As compared in the systematic paleontology section, among the Ziphiidae from the stem to crown, the periotic morphology seems to be changed to more robust anterior process, wider anterior bullar facet and posterior process (Figure 9). The crown Ziphiidae of Bianucci et al. (2016) including TTM-1 share a feature; enlarged medial tubercle on the anterior process. The periotics of Ninoziphius and Messapicetus clade also show the medial tubercle, but they do not contact with the pars cochlearis. The lateral side of the anterior process in ventral view might represent useful future phylogenetic comparisons. TTM-1 does not have a swollen lateral side of the anterior process, not like Tasmacetus, Nazcacetus and others.
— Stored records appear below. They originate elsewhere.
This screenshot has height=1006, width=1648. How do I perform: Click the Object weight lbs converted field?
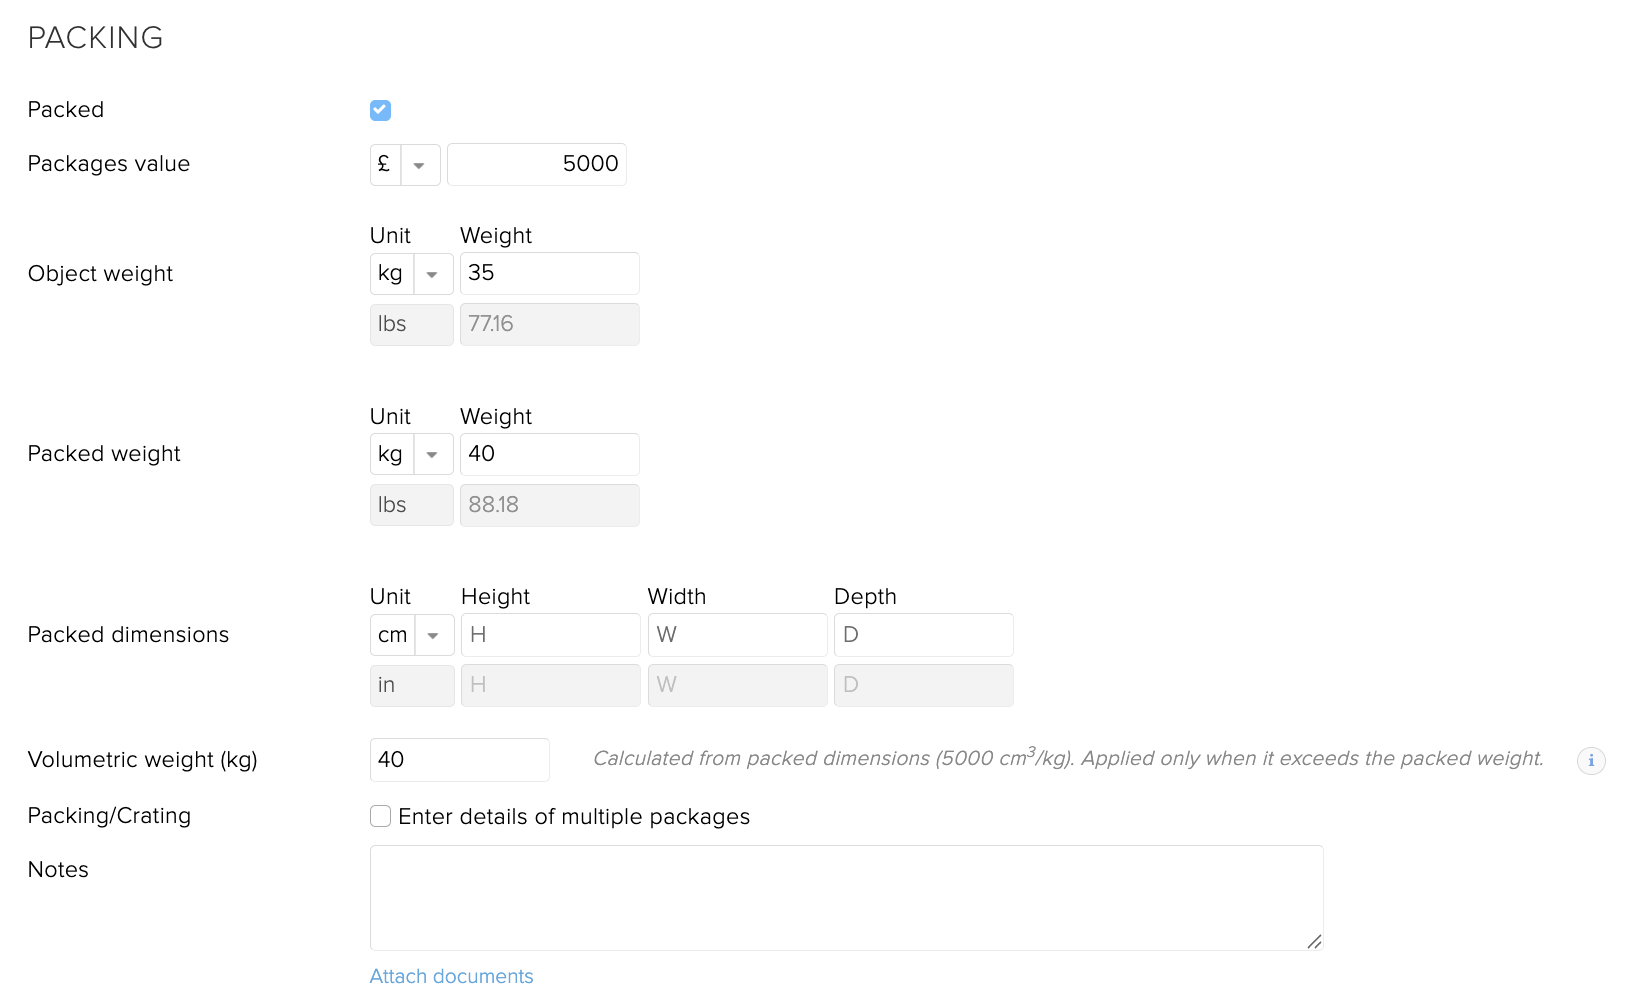pyautogui.click(x=549, y=325)
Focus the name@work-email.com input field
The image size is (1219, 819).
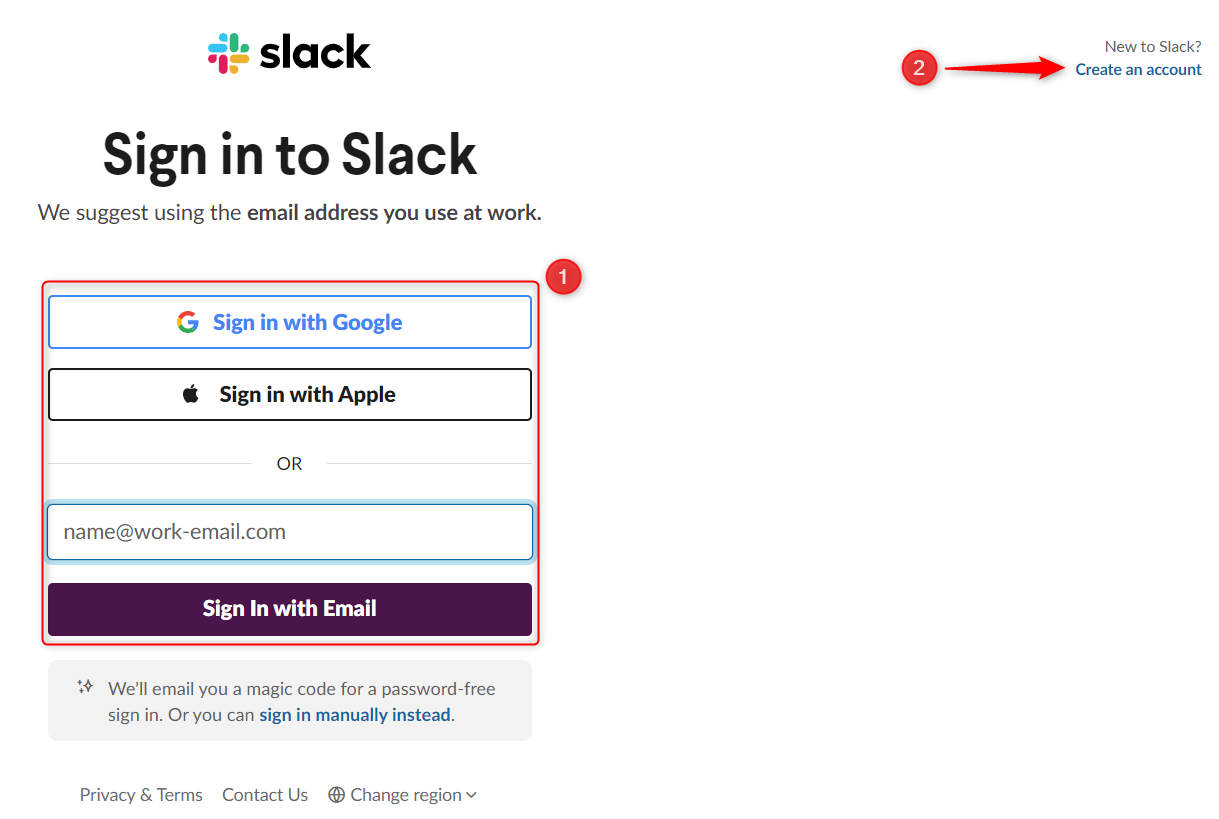290,532
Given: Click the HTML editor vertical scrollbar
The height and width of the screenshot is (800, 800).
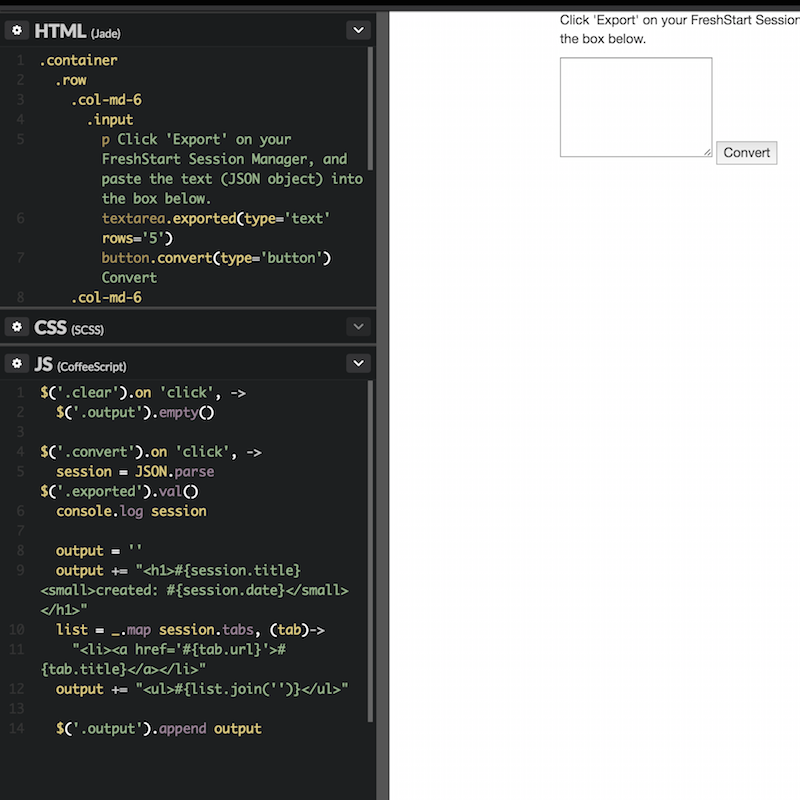Looking at the screenshot, I should (371, 108).
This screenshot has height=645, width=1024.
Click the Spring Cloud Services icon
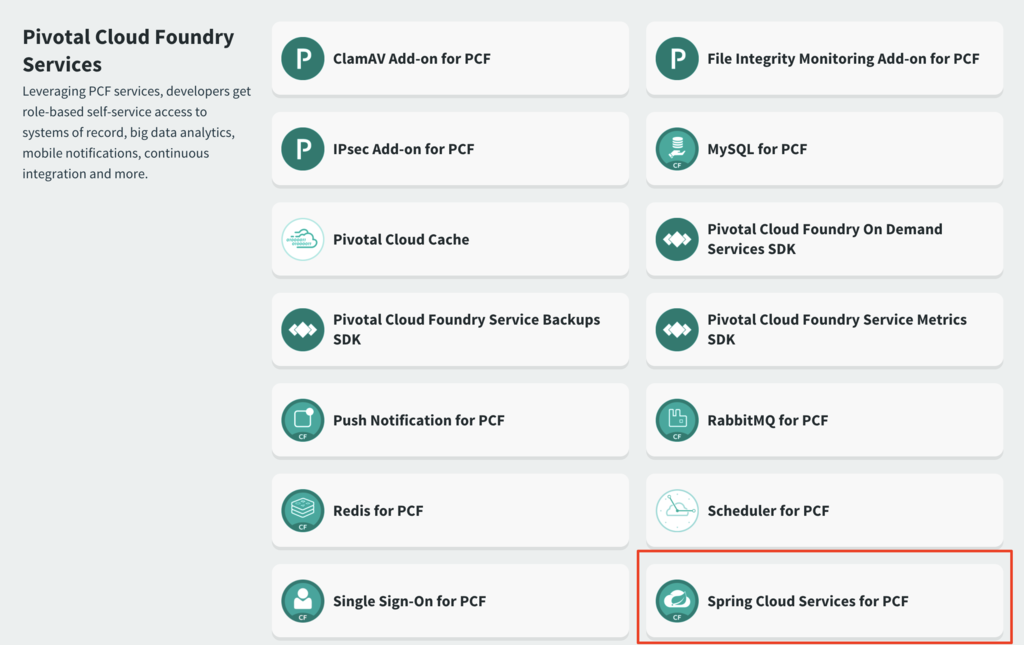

TTM-1 from the Chepotsunai Formation (latest Miocene) of Tomamae Town, Hokkaido, Japan, (including the periotic, bulla, isolated teeth and vertebrae) is identified as a member of a clade with crown ziphiids of Bianucci et al. (2016) by three periotic synapomorphies, such as having a posteriorly widen posterior process, transversely thick anterior process and laterally elongated lateral process. TTM-1 is polydont and its teeth are similar to those of Ziphirostrum marginatum of the extinct Messapicetus clade. TTM-1 adds periotic morphology among the Ziphiidae. From the stem to crown, the periotic morphologies seem to be changed to more robust anterior process, wider anterior bullar facet and posterior process. The crown Ziphiidae of Bianucci et al. (2016) including TTM-1 share a feature; enlarged medial tubercle on the anterior process. TTM-1 does not have a swollen lateral side of the anterior process, not like Tasmacetus, Nazcacetus and others. These features might be used for phylogenetic analysis. The proportions of the anterior process and posterior process of a baleen whale group, the Balaenopteridae are known as parts showing ontogenetic variation (Bisconti, 2001). Examined modern ziphiids in this study are not really known for their ontogenetic stages. However, a supposed not fully adult individual of Mesoplodon grayi (OU no number) with an opened mesorostral groove also shows robust anterior and posterior processes. More data, especially ontogenetic variation among the Ziphiidae periotics is required.
We thank H. Fukuoka, who collected the specimen; Tomamae Educational Board for providing opportunities to study the specimen; H. Furusawa and M. Yamazaki (SMAC) for giving access to comparative materials. We also thank two anonymous reviewers for providing constructive comments on this manuscript.